Splitting Heterozygous Indels

CodonCode Aligner can create separate traces for each allele by splitting a sequence with a heterozygous indel tag into two pseudoallele sequences. This can be useful when no suitable wild type reference is available, or when you want to double-check results from other indel analysis methods.

To split a sequence, select one or more samples with a heterozygoteIndel tag, then choose Split Heterozygous Indels from the Sample menu.

For each selected sequence, Aligner creates two new samples in the Unassembled Samples folder. These pseudoalleles represent a longer and a shorter version of the sequence, starting at the indel site.

The example below shows the result of splitting a heterozygous indel. The longer allele includes a two-base insertion compared to the shorter allele. Both traces begin at the indel site and continue independently, allowing visual inspection of the inferred alleles.

Trace view showing split pseudoalleles from a heterozygous indel

Splitting generally works well for small indels—up to about 25 bases— in regions where the trace peaks are clearly separated. For longer indels or poor-quality traces, the resulting sequences may contain missing or extra peaks, double peaks, or irregular spacing.

Note that the pseudoalleles are intended primarily for estimating indel size and manual verification.
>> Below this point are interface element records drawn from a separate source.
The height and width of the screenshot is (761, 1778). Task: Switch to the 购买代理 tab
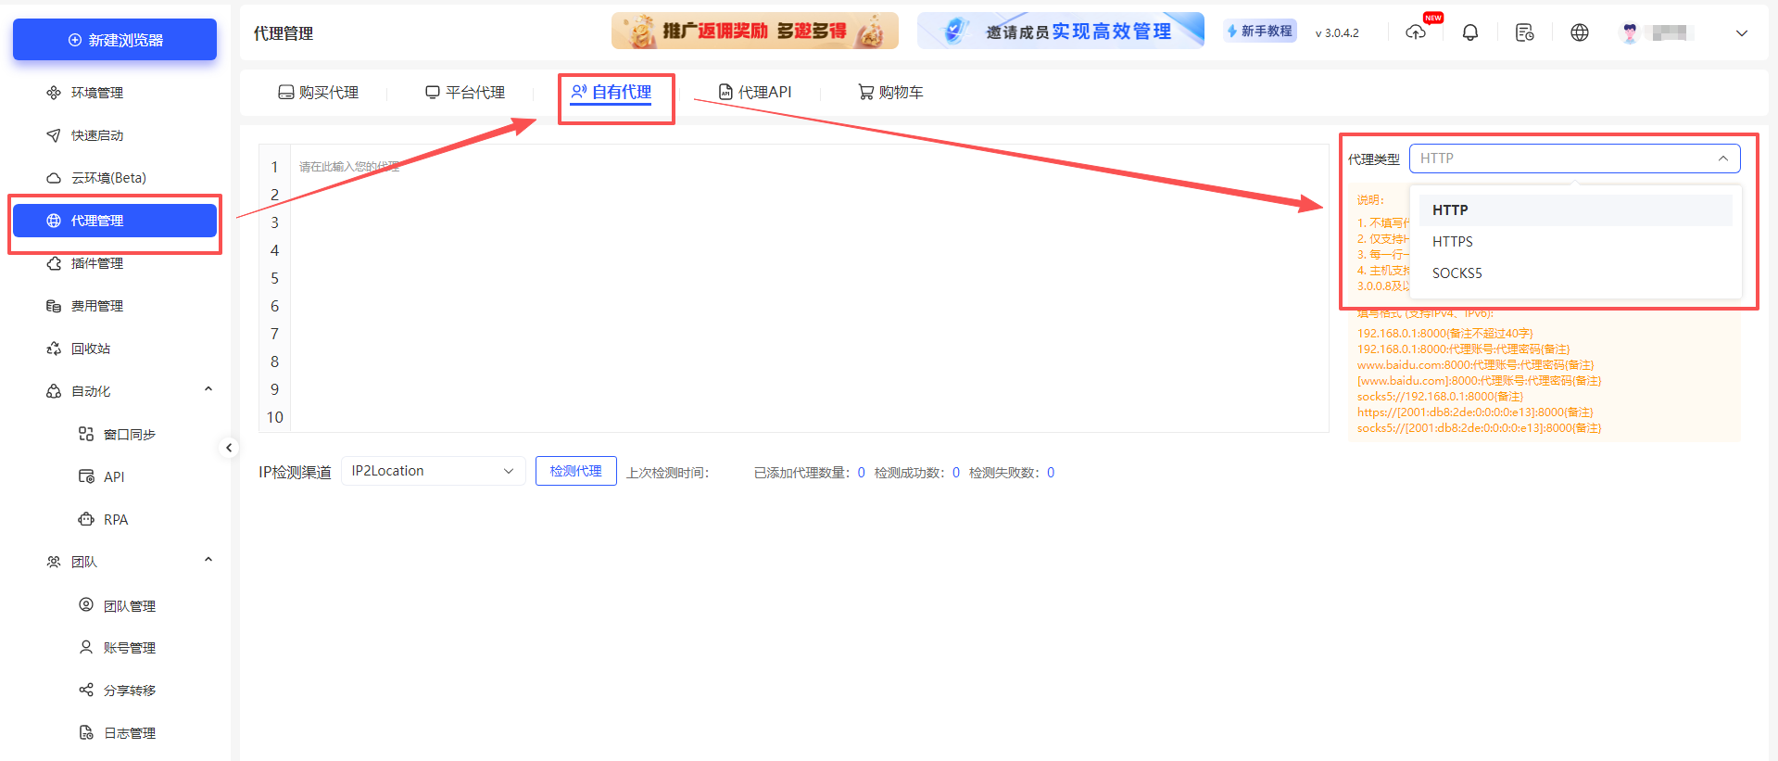click(x=319, y=93)
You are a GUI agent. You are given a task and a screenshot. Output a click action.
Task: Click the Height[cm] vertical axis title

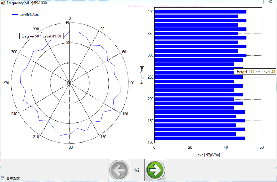[x=142, y=75]
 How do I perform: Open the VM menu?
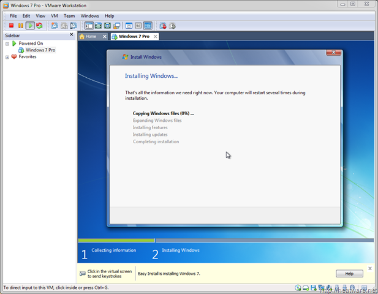tap(55, 15)
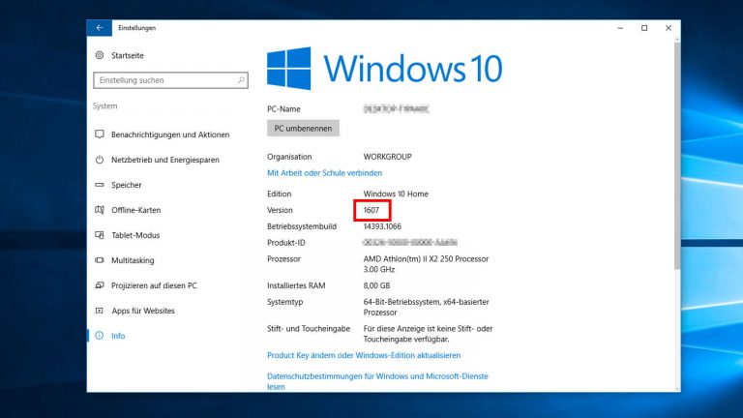This screenshot has width=743, height=418.
Task: Select the Speicher storage icon
Action: click(x=100, y=185)
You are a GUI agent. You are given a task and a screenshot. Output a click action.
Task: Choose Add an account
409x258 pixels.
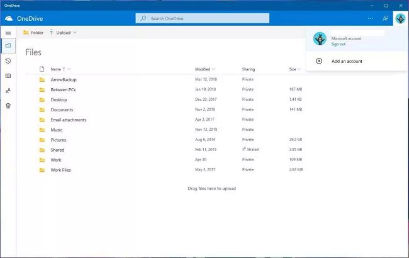click(x=346, y=61)
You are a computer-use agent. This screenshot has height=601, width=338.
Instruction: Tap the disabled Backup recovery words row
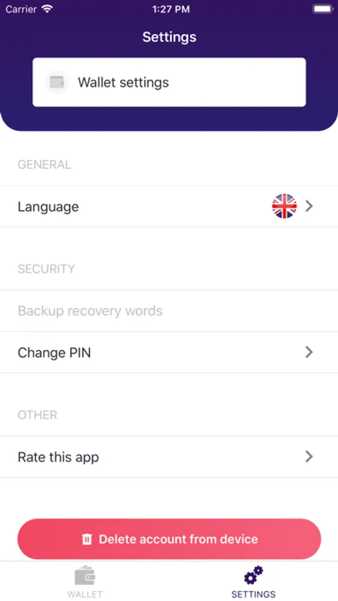click(169, 311)
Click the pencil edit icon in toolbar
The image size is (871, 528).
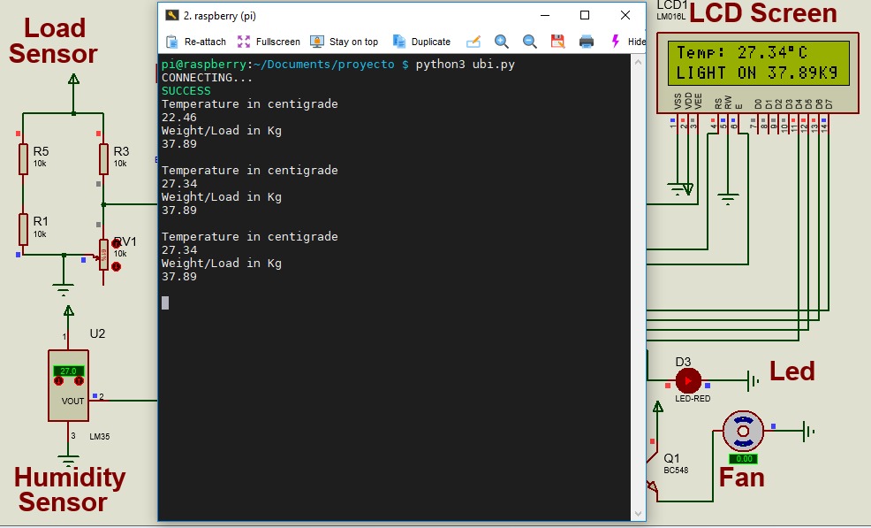(x=473, y=42)
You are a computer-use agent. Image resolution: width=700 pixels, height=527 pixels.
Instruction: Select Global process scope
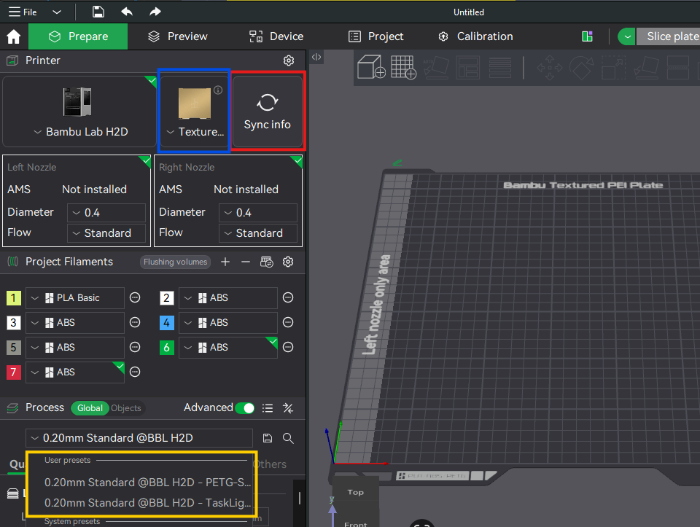tap(90, 408)
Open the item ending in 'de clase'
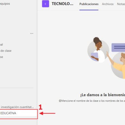125x125 pixels. [6, 51]
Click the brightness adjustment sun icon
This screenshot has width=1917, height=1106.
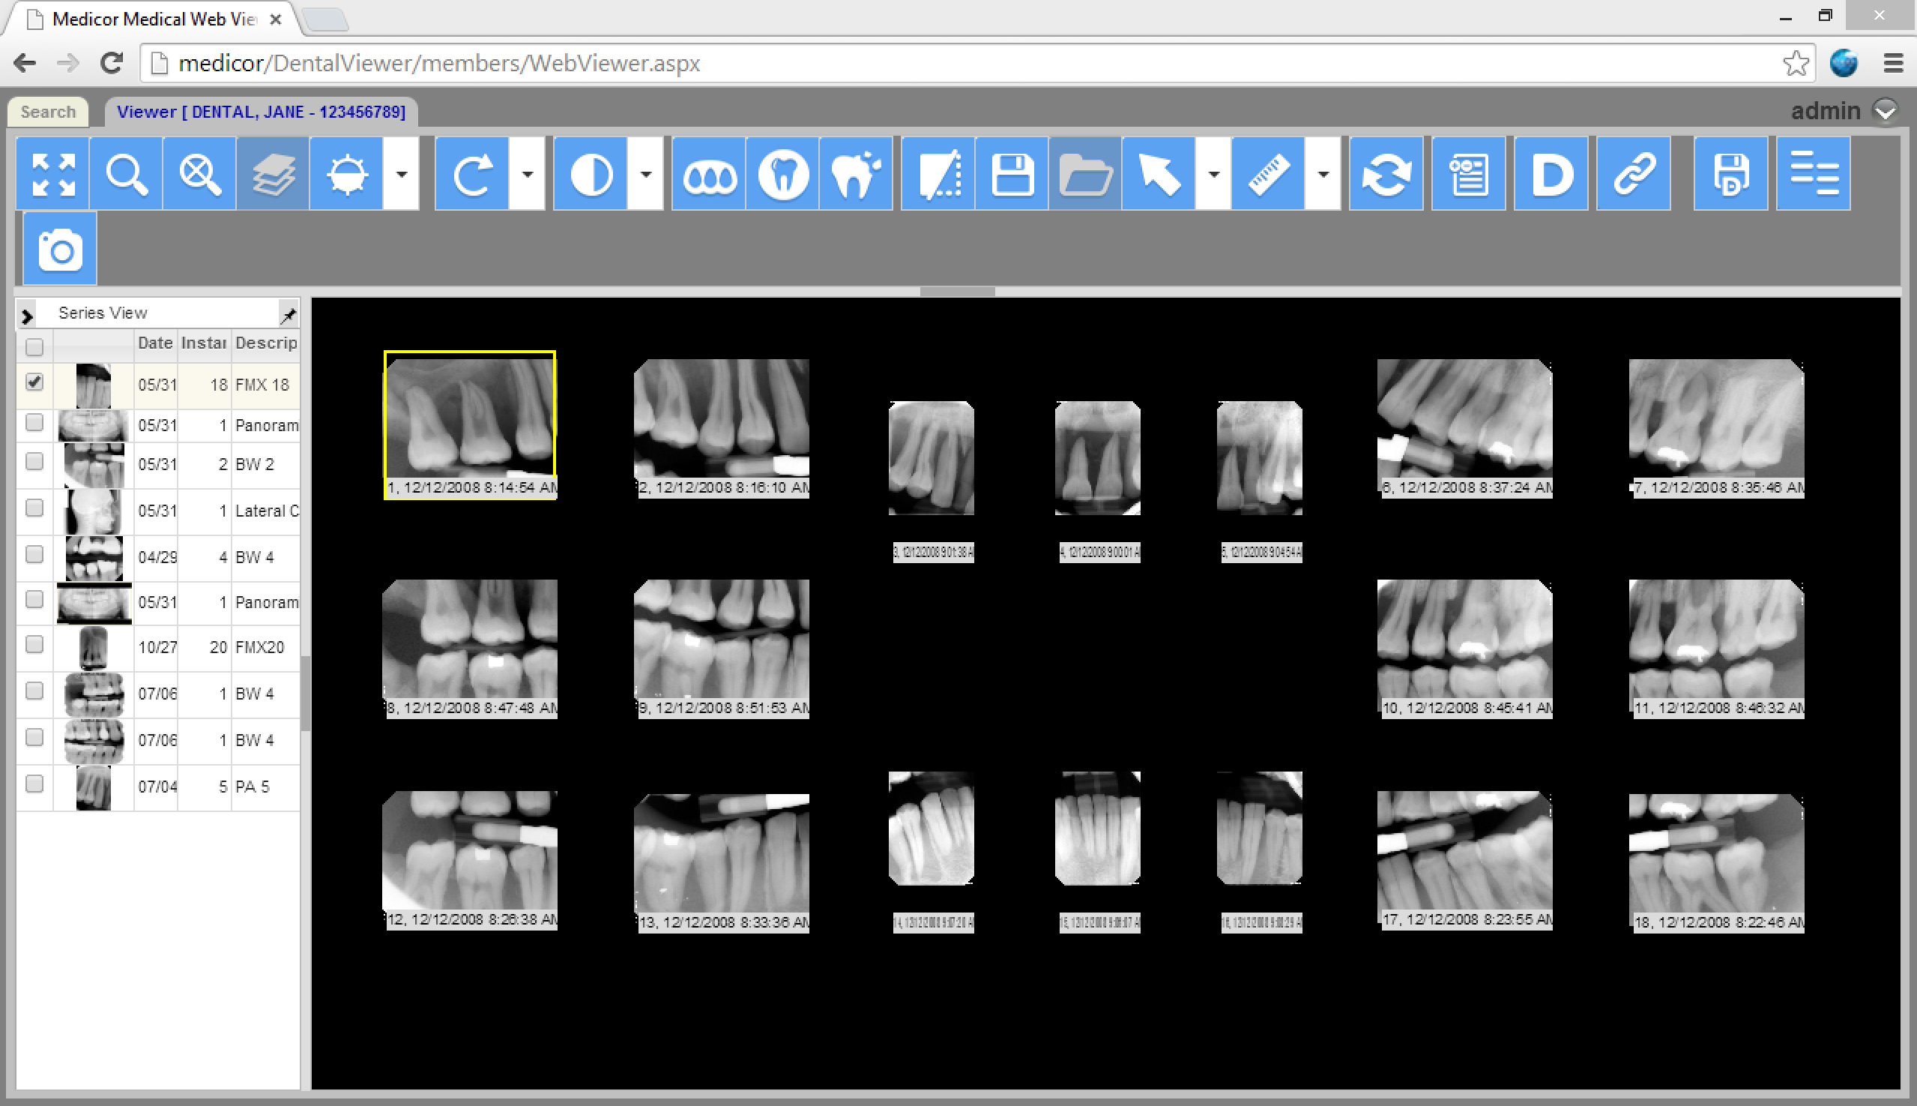coord(347,174)
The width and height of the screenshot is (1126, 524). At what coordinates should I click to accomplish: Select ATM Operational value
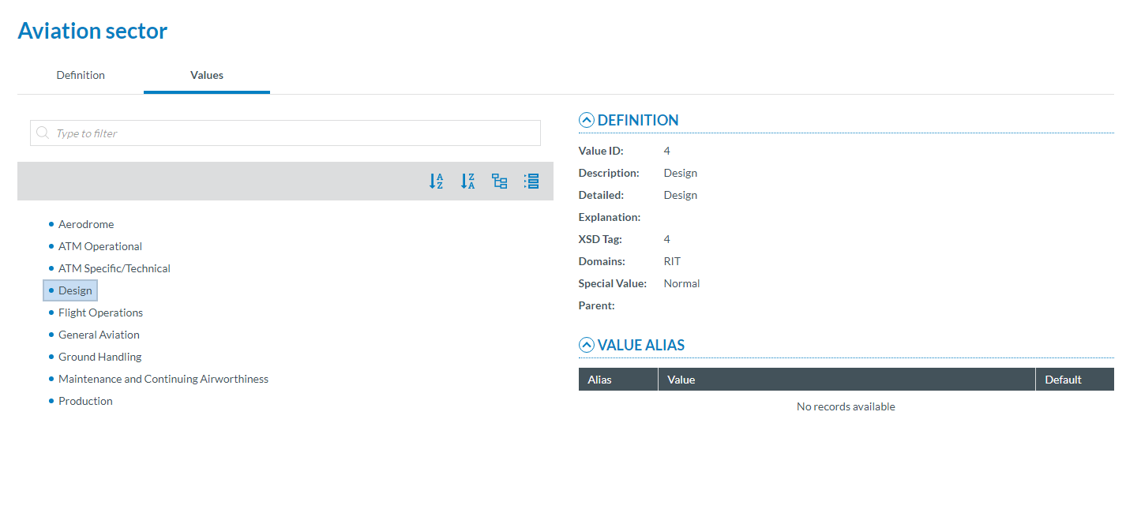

Differences observed downstream of the indel may not reflect real biological variation, and real differences may be assigned to the wrong allele.

Reviewing Results

After analyzing a heterozygous indel using Find Heterozygous Indels, Process Indels, or Split Heterozygous Indels, it's important to compare the indel size estimates. All three functions report an estimated size — either directly (for Find) or based on alignment (for Process and Split). Differences between estimates are a red flag and should be reviewed carefully.

To verify the indel size visually, you can simplify the trace view by hiding some of the traces. Click in the lower-left corner of a trace view panel to toggle its visibility. The screenshot below shows the clickable area for three traces, each highlighted with a red circle.

Trace view showing where to click to hide or show individual traces

In the example above, the single base T insertion is clearly visible in the hetero indel trace and the subtracted trace. After the insertion, single peaks in the wild type sequence are split into double-peaks in the mutated sequence, since the template from one of the two chromosomes is now one base longer. The subtracted trace, which represents the pseudo-allele with the insertion, shows only the second peak from the double peaks in the mutated sample.

Pressing the shift key and/or the alt/option key while clicking to hide traces lets you hide multiple traces:

Tips and Limitations

CodonCode Aligner provides multiple tools for analyzing heterozygous indels, but it's important to understand their intended use and limitations.

Careful visual review of the results is always strongly recommended, but especially important when size estimates from different methods disagree.